And Steve, once again, thank you for taking the time to share your experience and views.


9 responses to “Comments on Spec Work and Crowdsourcing”

  1. Couldn’t agree more, Steve. Thanks for reposting, Cat, as I forgot to return for the conversation.

    How about the “subscribe to comments” plugin? ;)

  2. I can’t help the feeling that Shale is a plant from Crowdspring. His logic is so flawed and biased, he appears inauthentic. Kudos to Steve for his eloquent response.

  3. Now, I have to say, I am not a real “graphics designer”. I do a bit of design, but nothing too seriously, and I’d certainly never pursue any type of serious work in it.

    However, I think that you’re simply going to fail protesting about (though I do think whining is more appropriate a term) Crowdsourcing. The fact is, designers are always going to be willing to take part in it, even if it is not in their best interests. Unless you’re going to try to create some sort of designer’s union (good luck getting people in China and India to join), you can’t change that.

    And as long as designers take part, it will exist. To a buyer, it offers a far greater value – at least from their point of view – than any other method that exists. For the price of a single designer making a single design, you can get hundreds, and they’ll have to make the changes you want.

    And as for who is more worthy of giving advice, buyers simply aren’t going to ever care about what a designer thinks. And in my opinion, that is actually a good thing. You work for them, not the other way around. As a programmer, I don’t get to go to the person I work for and tell them their program has to be done differently; short of the impossible, I’m expected to do as told. That is what I am paid for. If I want to create a program completely how I want it, that’s something which I have free time for.

    You can’t force designers to not take part, you can’t compete with the age-old model of “the customer is always right”, and you definitely can’t do it this way. Complaining is not going to solve the problem; it is just going to make buyers look down upon designers as a whole. That will have the opposite effect of what you want.

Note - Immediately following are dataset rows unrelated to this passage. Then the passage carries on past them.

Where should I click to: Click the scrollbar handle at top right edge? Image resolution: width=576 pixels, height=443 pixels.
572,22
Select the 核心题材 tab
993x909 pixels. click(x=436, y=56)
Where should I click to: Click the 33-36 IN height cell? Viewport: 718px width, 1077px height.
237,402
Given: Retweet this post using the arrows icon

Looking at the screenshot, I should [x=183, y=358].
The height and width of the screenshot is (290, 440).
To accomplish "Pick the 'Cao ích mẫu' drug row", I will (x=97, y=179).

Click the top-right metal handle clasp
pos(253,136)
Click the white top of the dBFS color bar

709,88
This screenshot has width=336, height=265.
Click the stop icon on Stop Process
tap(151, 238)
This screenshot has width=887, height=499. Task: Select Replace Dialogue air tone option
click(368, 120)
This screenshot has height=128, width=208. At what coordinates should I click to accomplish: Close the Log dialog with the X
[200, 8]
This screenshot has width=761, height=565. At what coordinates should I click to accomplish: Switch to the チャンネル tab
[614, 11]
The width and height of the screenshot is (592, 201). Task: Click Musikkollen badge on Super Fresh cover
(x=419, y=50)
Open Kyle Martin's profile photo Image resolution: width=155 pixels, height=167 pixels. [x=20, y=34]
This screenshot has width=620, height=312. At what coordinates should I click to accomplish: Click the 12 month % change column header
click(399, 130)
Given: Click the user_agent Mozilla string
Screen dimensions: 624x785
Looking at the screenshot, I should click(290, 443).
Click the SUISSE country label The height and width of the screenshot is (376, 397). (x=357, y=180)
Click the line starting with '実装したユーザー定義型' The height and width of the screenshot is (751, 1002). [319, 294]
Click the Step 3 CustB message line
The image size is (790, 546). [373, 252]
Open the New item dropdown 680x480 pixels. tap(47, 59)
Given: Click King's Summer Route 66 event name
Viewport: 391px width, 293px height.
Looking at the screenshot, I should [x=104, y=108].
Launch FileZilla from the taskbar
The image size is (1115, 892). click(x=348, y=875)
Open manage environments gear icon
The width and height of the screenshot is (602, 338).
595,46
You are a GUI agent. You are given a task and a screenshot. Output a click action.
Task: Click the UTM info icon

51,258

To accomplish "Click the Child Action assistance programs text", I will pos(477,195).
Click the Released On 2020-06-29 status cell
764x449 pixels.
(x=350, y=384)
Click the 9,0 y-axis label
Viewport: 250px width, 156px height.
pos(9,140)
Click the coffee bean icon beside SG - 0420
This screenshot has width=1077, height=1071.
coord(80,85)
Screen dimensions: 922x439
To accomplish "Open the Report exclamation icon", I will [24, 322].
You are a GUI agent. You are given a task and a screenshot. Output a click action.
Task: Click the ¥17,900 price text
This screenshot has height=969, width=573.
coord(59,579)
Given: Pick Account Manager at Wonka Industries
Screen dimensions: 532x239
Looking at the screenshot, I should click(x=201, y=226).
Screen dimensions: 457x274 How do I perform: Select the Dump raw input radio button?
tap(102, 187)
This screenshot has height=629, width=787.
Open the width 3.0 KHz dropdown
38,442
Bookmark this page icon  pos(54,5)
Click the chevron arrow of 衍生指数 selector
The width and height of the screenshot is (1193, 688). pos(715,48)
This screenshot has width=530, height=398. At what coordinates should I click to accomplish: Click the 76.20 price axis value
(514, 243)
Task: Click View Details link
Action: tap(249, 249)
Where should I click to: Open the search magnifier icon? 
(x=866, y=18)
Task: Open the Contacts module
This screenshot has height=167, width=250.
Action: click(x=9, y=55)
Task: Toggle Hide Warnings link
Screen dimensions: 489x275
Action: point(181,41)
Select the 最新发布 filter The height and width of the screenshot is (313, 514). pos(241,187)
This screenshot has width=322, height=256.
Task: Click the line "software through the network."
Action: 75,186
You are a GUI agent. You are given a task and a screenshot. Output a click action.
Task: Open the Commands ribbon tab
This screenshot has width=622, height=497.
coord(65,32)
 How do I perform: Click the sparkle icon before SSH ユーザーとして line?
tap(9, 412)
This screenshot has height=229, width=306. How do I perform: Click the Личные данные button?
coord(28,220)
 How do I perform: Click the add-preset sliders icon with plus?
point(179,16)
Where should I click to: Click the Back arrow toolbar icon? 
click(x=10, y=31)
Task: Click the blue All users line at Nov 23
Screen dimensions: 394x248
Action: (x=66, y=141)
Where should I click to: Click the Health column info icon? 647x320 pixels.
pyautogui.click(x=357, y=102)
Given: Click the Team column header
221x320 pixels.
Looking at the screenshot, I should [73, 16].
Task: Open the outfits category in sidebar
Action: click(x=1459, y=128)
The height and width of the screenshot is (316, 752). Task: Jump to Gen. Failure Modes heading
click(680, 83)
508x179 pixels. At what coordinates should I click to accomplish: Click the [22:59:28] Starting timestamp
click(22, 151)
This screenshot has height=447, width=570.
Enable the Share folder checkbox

    What would I suggest? Change your business model. To what? No idea, but defending the old one is a fight to the bottom. The RIAA and MPAA have money, politicians, and general public opinion behind them, and they cannot protect their failing business model. Why do you think you can protect yours?

  4. There’s another one out there. They contacted us through our Request a Quote form. Turns out it’s another crowdsource start up.

    (link removed…)

    I don’t like to give miscreants any linky love but I wanted the No-Spec community to be aware of yet another one.

    I wrote back to my contact at prova and shared the No-Spec link with him but I doubt he or his firm will be swayed.

  5. Young designers,

    Get into this trap due to not having
    the knowledge of their rights
    I myself only realized this after comming to this website
    Yes, I was conned by someone in a contest I won in a famous “Crowdsourcing” contest. He still has not paid me when The company
    (crowdsourcing company) asked him to pay. he simply said he will file a case against them for harrasment.
    Now I will never do work for Free

  6. you have no “rights”
    And EVERYTHING is Spec work until you get fully paid for it.
    Taking a bath, shower, talking to prospective customers, working on your Portfolio site/resume – SPEC work (you can call it that, or you can call it INVESTING) like all investments its not THAT you invest at all, but HOW and what your expectations are AND TOLERANCE OF RISK. Many times, I find that responding to a proposal involves doing serious analysis, design and documentation which, due to the terms of the RFP, are subject to non-disclosure and technically, they can use the proprietary information I include in my proposal to do something else.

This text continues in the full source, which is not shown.